2.) Noch drastischer urteilte das Landgericht Mannheim, welches gleich alle Vorderpfälzer in einen Topf warf:

»Es handelt sich hier um eine Erscheinung, die speziell für den vorderpfälzischen Raum typisch und häufig ist, allerdings bedarf es spezieller landes– und volkskundlicher Erfahrung, um das zu erkennen – Stammesfremde vermögen das zumeist nur, wenn sie seit längerem in unserer Region heimisch sind. Es sind Menschen von, wie man meinen könnte, heiterer Gemütsart und jovialen Umgangsformen, dabei jedoch mit einer geradezu extremen Antriebsarmut, deren chronischer Unfleiß sich naturgemäß erschwerend auf ihr berufliches Fortkommen auswirkt. Da sie jedoch auf ein gewisses träges Wohlleben nicht verzichten können – sie müßten ja dann hart arbeiten –, versuchen sie sich “durchzuwursteln” und bei jeder Gelegenheit durch irgendwelche Tricks Pekuniäres für sich herauszuschlagen. Wehe jedoch, wenn man ihnen dann etwas streitig machen will! Dann tun sie alles, um das einmal Erlangte nicht wieder herausgeben zu müssen, und scheuen auch nicht davor zurück, notfalls jemanden “in die Pfanne zu hauen”, und dies mit dem freundlichsten Gesicht.« (LG Mannheim, Urteil vom 23.01.1997 – (12) 4 Ns 48/96, abgedruckt in NJW 1997, 1995f)

Da fragt sich mancher, ob die sowas dürfen. Die Antwort ist klar: Natürlich dürfen die das, denn Richter sind nur und ausschließlich dem Gesetz unterworfen. Das hat Konsequenzen in einem Land, das nach dem Verbotsprinzip lebt, wo also gilt, dass alles erlaubt ist, was nicht ausdrücklich verboten wurde. Grenzen setzt den Richtern folglich nur das Strafrecht. Beleidigen oder übel nachreden sollte man auch in einem Urteil nicht und irgendwo droht auch noch die Rechtsbeugung. Da urteilen dann Richter über Rechtsverstöße von Richtern – wahrscheinlich der am wenigsten zur Verurteilung führende Tatbestand des ganzen Rechts.

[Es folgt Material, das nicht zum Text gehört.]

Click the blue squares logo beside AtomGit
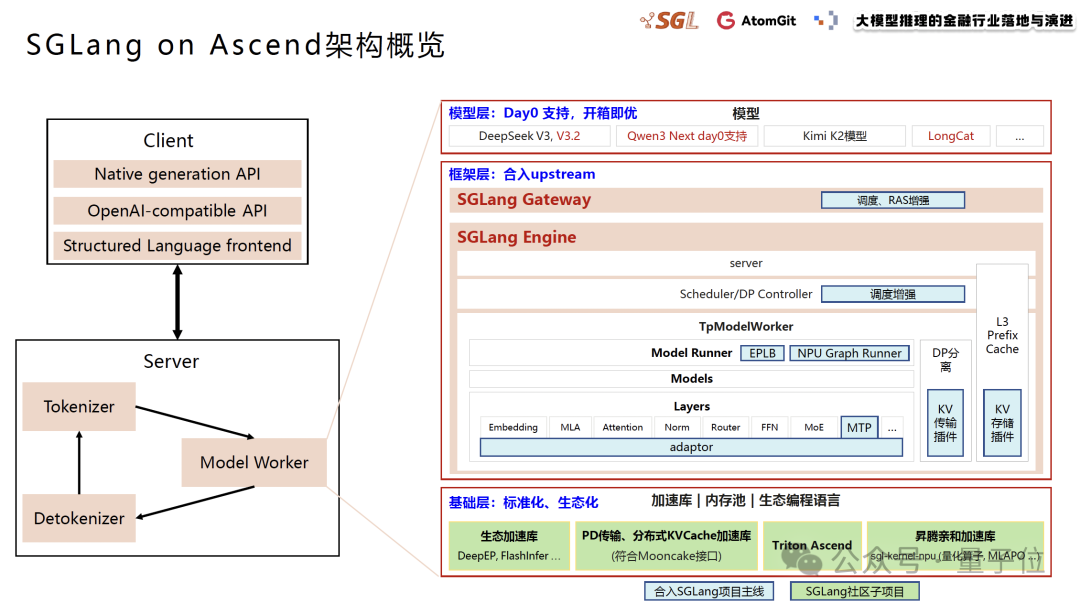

Da wir uns mittlerweile in der Weihnachtszeit befinden, könnte man sich da mal fragen, ob Richter auch über eine jungfräuliche Geburt entscheiden können. Du magst Dich, geneigter Leser, fragen, weshalb dies denn in unserer modernen Welt eine Rolle spielen sollte. Doch in der Juristerei gibt es nichts, das es nicht gibt. Es geschah nämlich tatsächlich in Hessen vor gut zwei Jahrzehnten, dass eine verheiratete Frau ein Kind gebar und selbstverständlich (= als Zeugin vor Gericht) behauptete, der Kindsvater sei ihr Ehemann. Nachdem dies durch Gutachten widerlegt worden war, fiel ihr ein, dass ein „Herr aus Hamburg“ sie mal geküsst hatte, weshalb sie wohl vom Küssen schwanger geworden sein müsse.

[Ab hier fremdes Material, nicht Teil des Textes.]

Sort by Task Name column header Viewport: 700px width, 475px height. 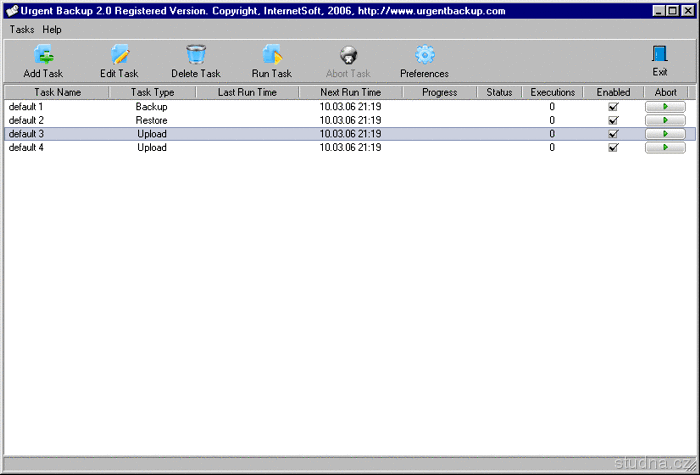pos(57,92)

Der zuständigen Staatsanwaltschaft reichte dies für eine Anklage wegen uneidlicher Falschaussage, weshalb letztlich ein Strafrichter darüber zu entscheiden hatte, ob Frauen vom Küssen schwanger werden können. Und tatsächlich erinnerte sich der Amtsrichter an die in der Bibel erwähnte unbefleckte Empfängnis, auf der so wörtlich „immerhin die Kulturgeschichte des christlichen Abendlandes zu einem nicht unerheblichen Teil beruht.“ Er entschied folglich, dass der Frau eine Falschaussage nicht nachgewiesen werden könne und ließ die Anklage nicht zu.

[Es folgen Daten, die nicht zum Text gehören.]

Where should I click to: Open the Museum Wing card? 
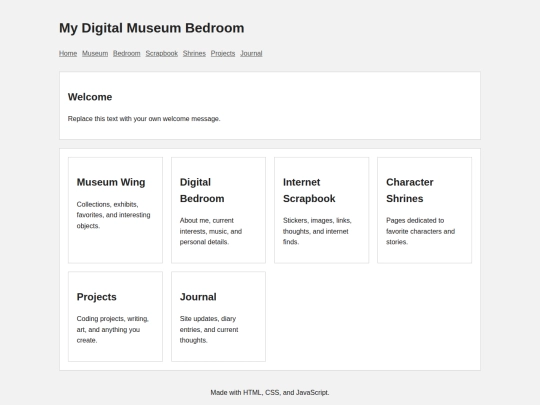115,210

Wer das jetzt verrückt findet, möge darüber nachdenken, was die Alternative wäre. Strafrecht ist eine Waffe und es gibt genügend Länder, in denen Strafrichter Instrument der Politik sind. Eine mit dem Segen der Justiz vorgeflunkerte Jungfrauengeburt ist eine Bagatelle gegen die ungezählten Menschen weltweit, die im Namen einer korrumpierten Gerechtigkeit hinter Gittern verrotten.